At 11/7/11, 7:20 PM, Blogger Ricochet said...

I must be an idiot. I took a 20% pay cut to teach.

 
At 11/7/11, 7:30 PM, Blogger Karenina said...

Ha ha ha, jealous gits. Anything to try to degrade us further. We know our worth and we know we are worth it; there isn't a single day I leave the school thinking "I didn't actually earn my pay today" and I feel GREAT about that.

 
At 11/7/11, 8:28 PM, Anonymous Anonymous said...

Actually, most private school teachers are certified. I work for the Archdiocese of Chicago, one of the largest Catholic school system in the nation, and teachers must be certified to teach. We choose to teach in a Catholic school. I could also choose to teach in a public school if I wanted. I am certified and have my Master's degree.
Just wanted to clarify.

 
At 11/8/11, 6:44 AM, Blogger EHT said...

LOL....Paid vacation!!!!

Hmm...meetings, required classes to keep that certification, re-tooling units because someone somewhere requires it to look yet another way, re-thinking new policies and procedures trying to make them fit into my classroom, spending the month of July cleaning my classroom and setting it up for the new year because we all known it CAN'T be done properly in the three pre-planning days they give you prior to the start of the new.

Yep.....paid vacation. LOL!!!!

 
At 11/8/11, 6:26 PM, Blogger "Ms. Cornelius" said...

Ricochet, yeah, I could have made more in the private sector too, but I am content where I am. Just don't say that I am overpaid.

Karenina, me too. This is part of my vocation.
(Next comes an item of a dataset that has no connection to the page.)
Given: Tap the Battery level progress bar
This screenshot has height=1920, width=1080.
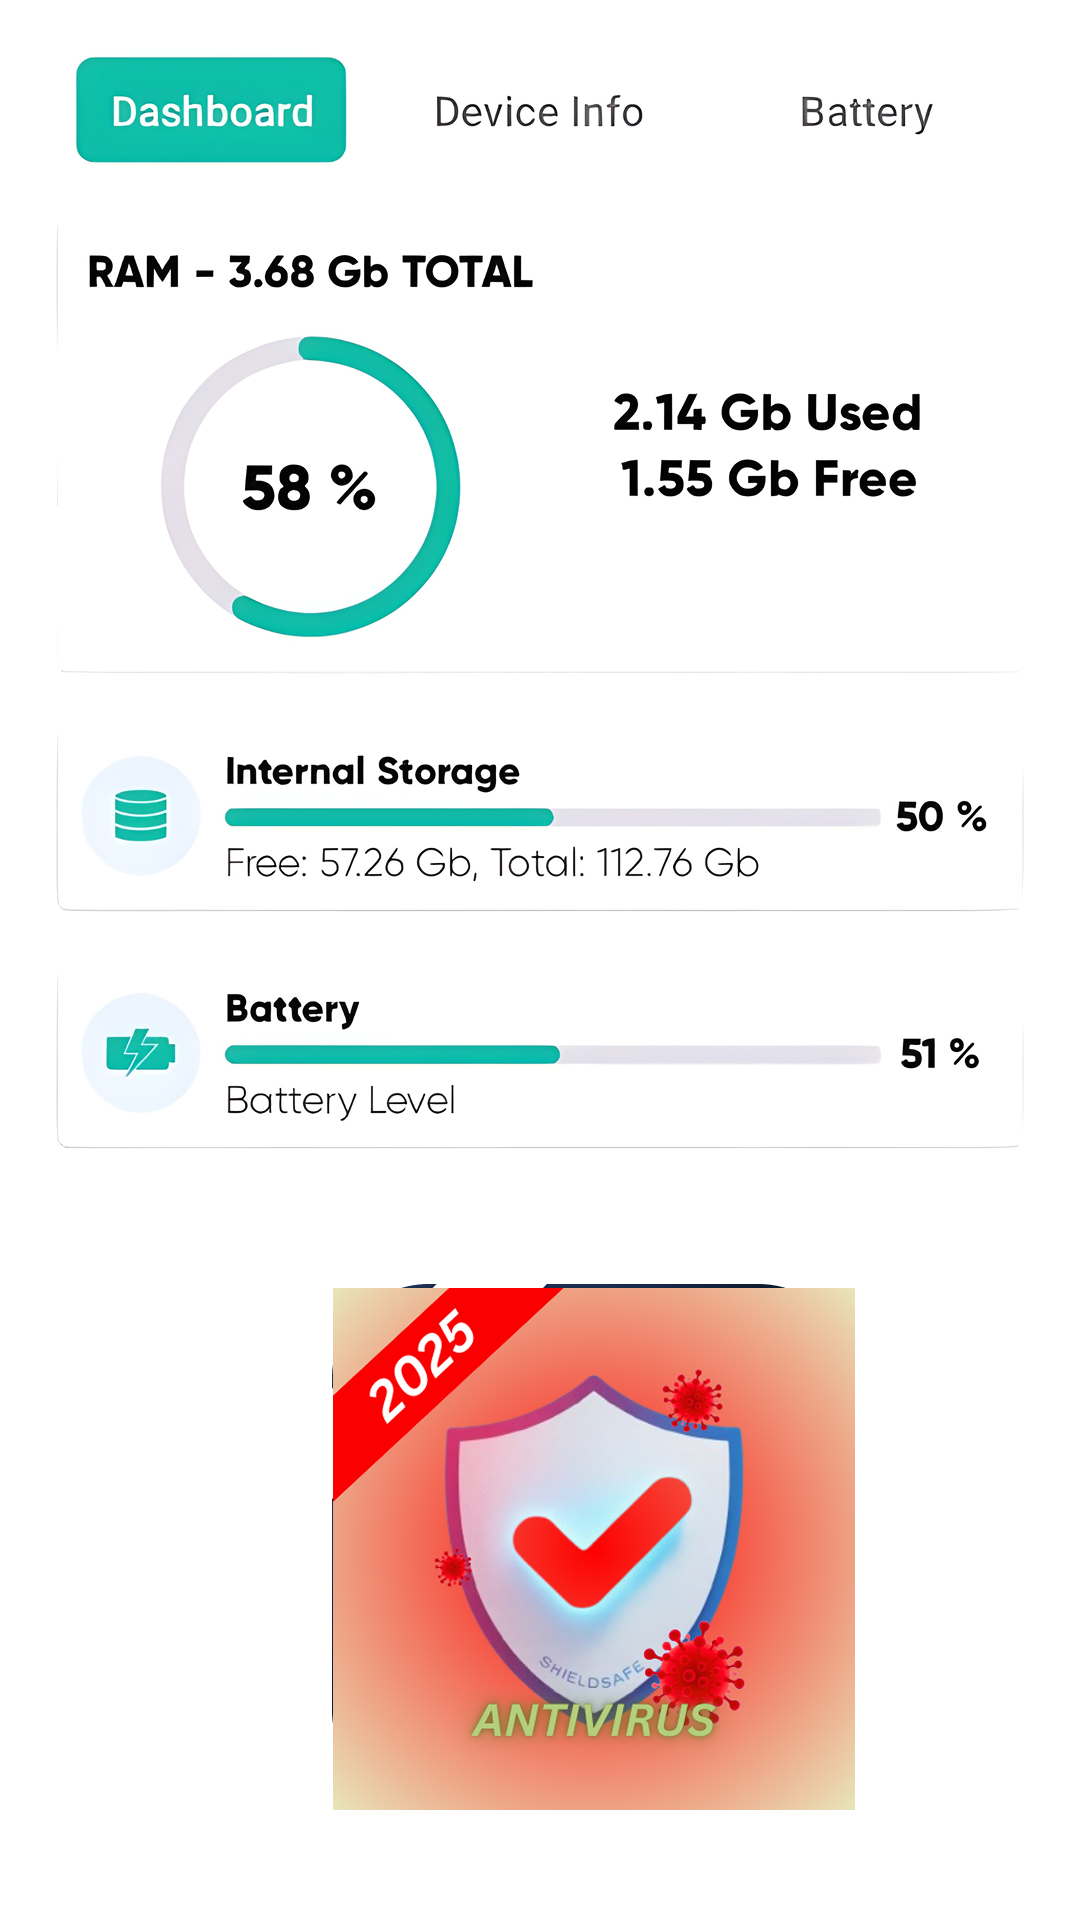Looking at the screenshot, I should (x=552, y=1054).
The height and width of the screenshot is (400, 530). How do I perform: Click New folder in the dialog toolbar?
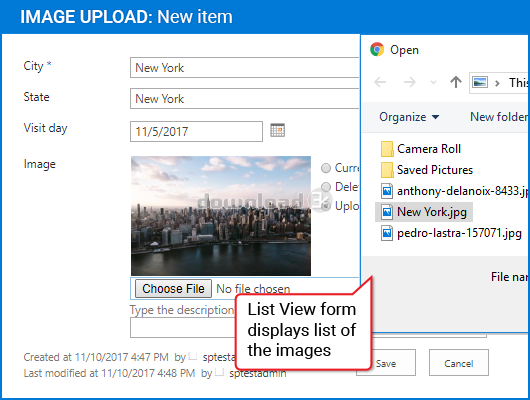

barrysbites, thanks for your comment, but that is NOT the case in the diocese in which I live, especially at the high school level. Now, that doesn't mean that those people aren't great teachers, but many of the ones I know are NOT certified.

EHT, and yet, people BELIEVE this kind of crap! I have been listening to that "three months of vacation" grumping from civilians since I was a student teacher. Perhaps it should be called "three months of furlough."

 
At 11/9/11, 7:10 AM, Blogger Mrs. Chili said...

I wish I could laugh at this, but I'm too bitter.

 
At 11/9/11, 5:43 PM, Blogger ~Tim said...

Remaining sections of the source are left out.